*** Given records ***

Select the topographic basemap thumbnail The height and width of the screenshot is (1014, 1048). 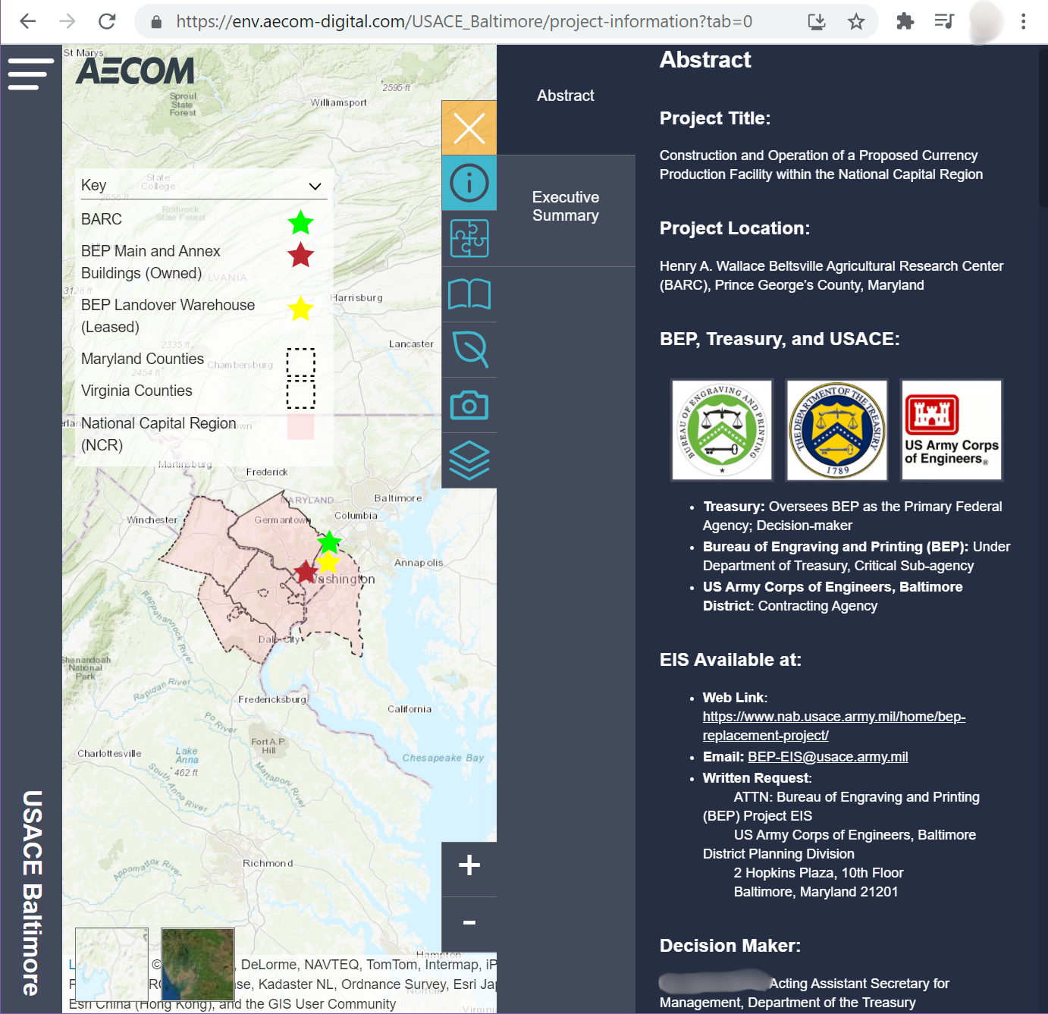pyautogui.click(x=111, y=965)
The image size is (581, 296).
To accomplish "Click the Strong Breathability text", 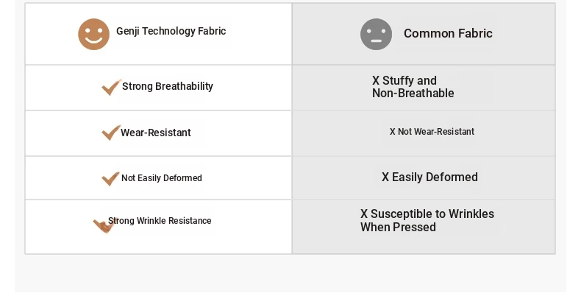I will point(168,86).
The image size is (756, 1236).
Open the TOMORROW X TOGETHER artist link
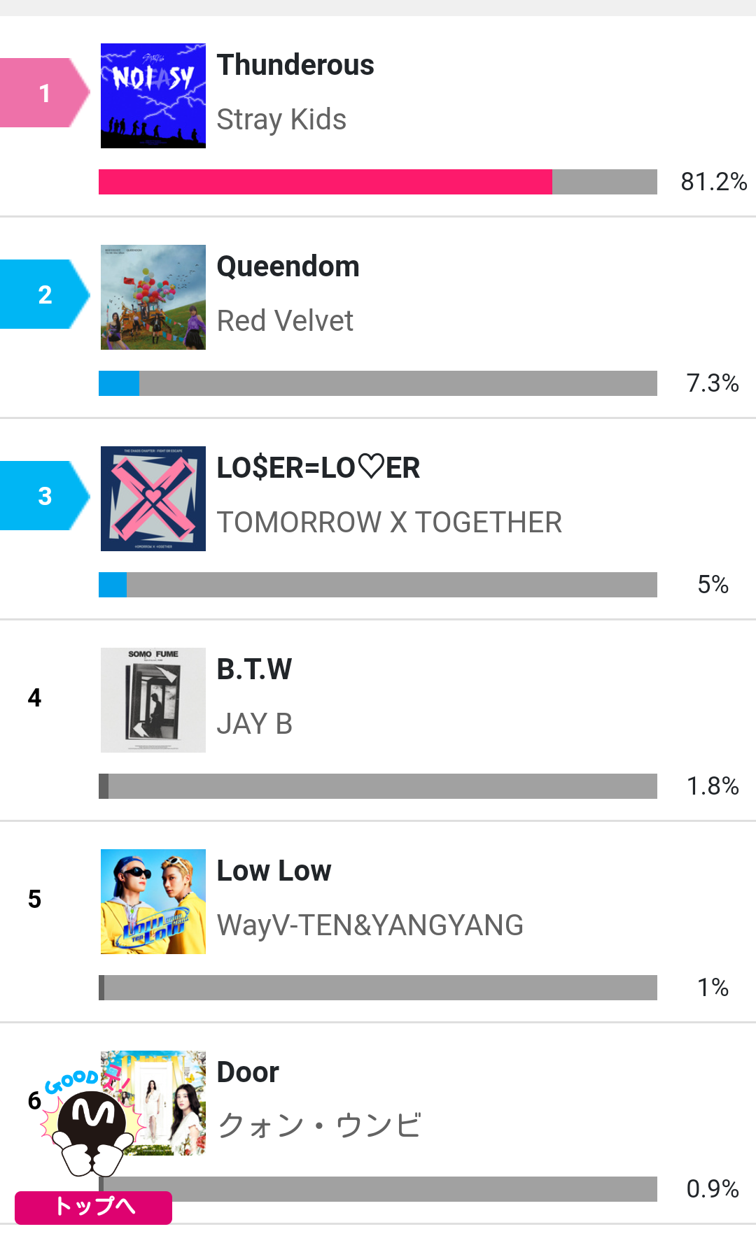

***

▶ _Given problem_
Copy verbatim the stretch from the line containing "The image size is (756, 1236)." through the end of the data. Leave the pictures out.

▶ _Exercise result_
The image size is (756, 1236).
Open the TOMORROW X TOGETHER artist link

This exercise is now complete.